Indeed, according to a recent Forbes article, Dell should focus narrowly on SMB services, as it really can't hope to compete with IBM or HP for big service contracts with larger companies. Dell’s service business suffered an embarrassing setback in 2006 when Philips canceled a five-year deal in which Dell would have managed desktop PCs for 75,000 users.

Under prodigal CEO Michael Dell and CIO Steve Schuckenbrock, an EDS veteran who joined Dell last year, the company has been busy acquiring companies that it thinks can help it woo SMBs. Among them: remote monitoring specialist Silverback Technologies, storage company EqualLogic and e-mail management provider MessageOne. Says Schuckenbrock:

If you look at the types of services we’re investing in, its all about remote infrastructure management and software as a service.

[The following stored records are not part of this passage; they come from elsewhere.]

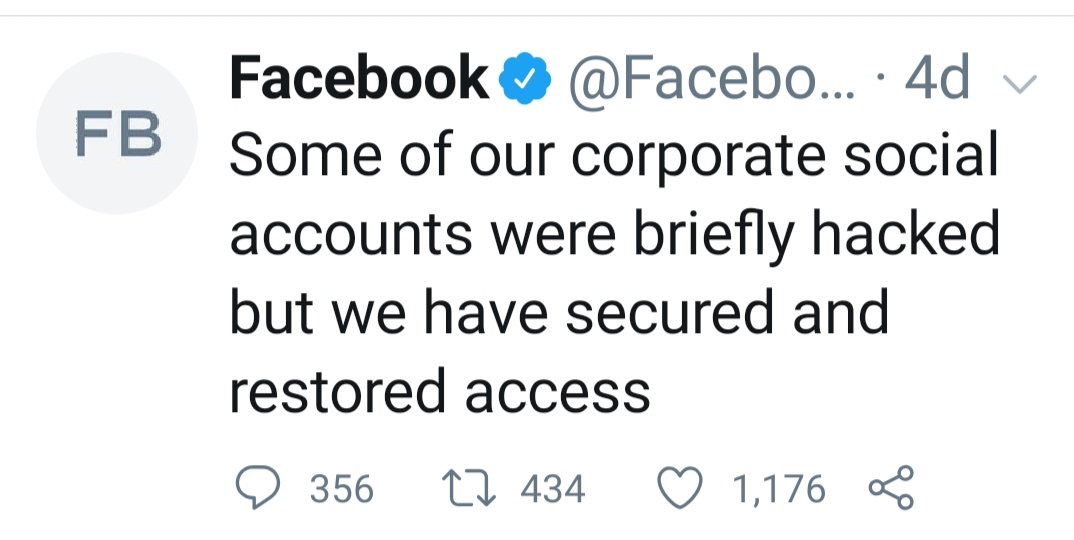
Task: Click "Some of our" at tweet start
Action: (391, 156)
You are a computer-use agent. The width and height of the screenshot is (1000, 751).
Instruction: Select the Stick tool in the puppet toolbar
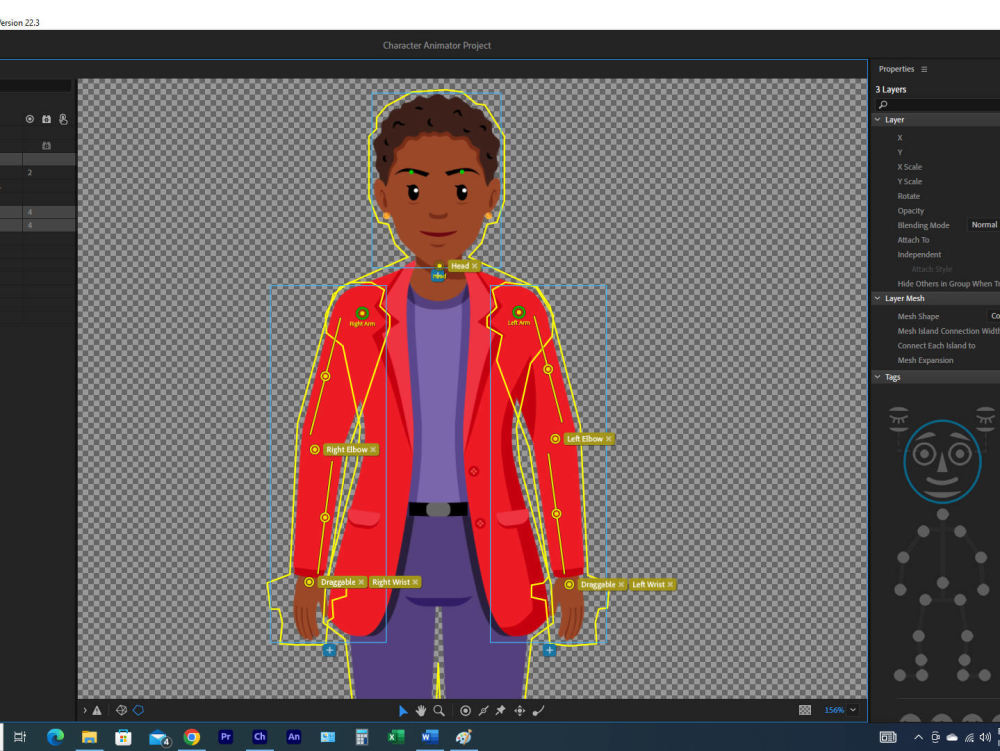tap(483, 710)
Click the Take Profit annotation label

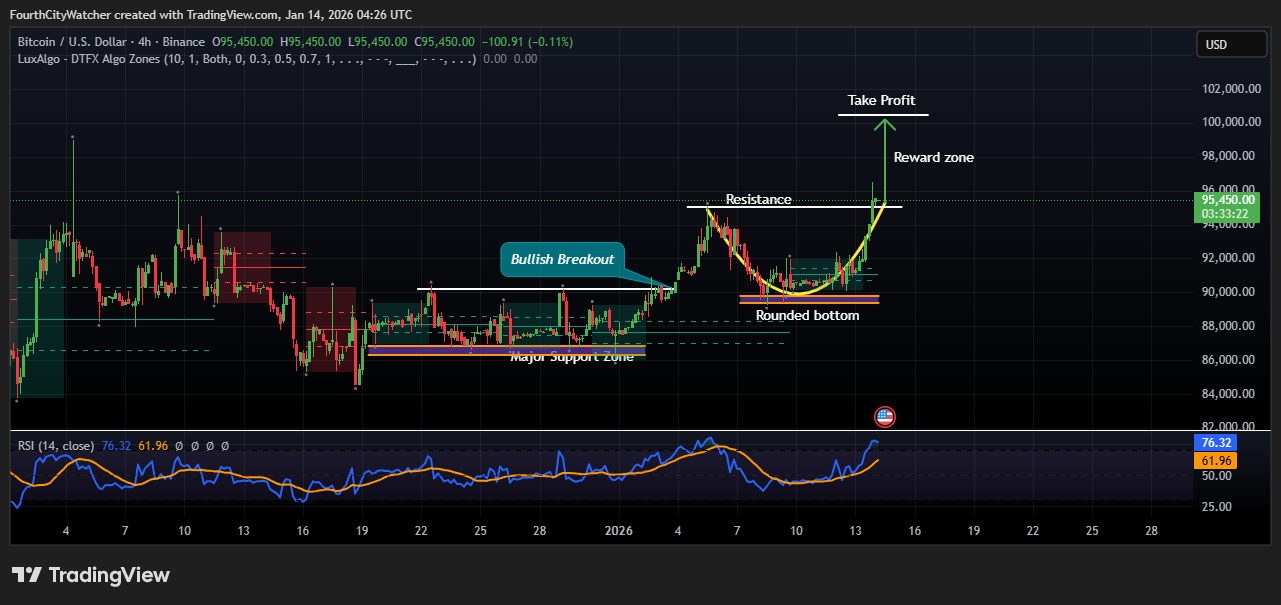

Schuckenbrock also sees an opportunity in recruiting systems integrators who are leery of working with companies like HP because they fear their supplier might try to poach their biggest and most promising SMB accounts. Some experts agree. Says Lindy Hanson, a senior analyst for Technology Business Research:

The EDSs and the HPs and the IBMs go after the big outsourcing deals and haven’t really found a way to make the SMB market fit into that model.

HP was probably thinking of big potential clients, not small ones, when it recently agreed to pay $13.9 billion to purchase EDS.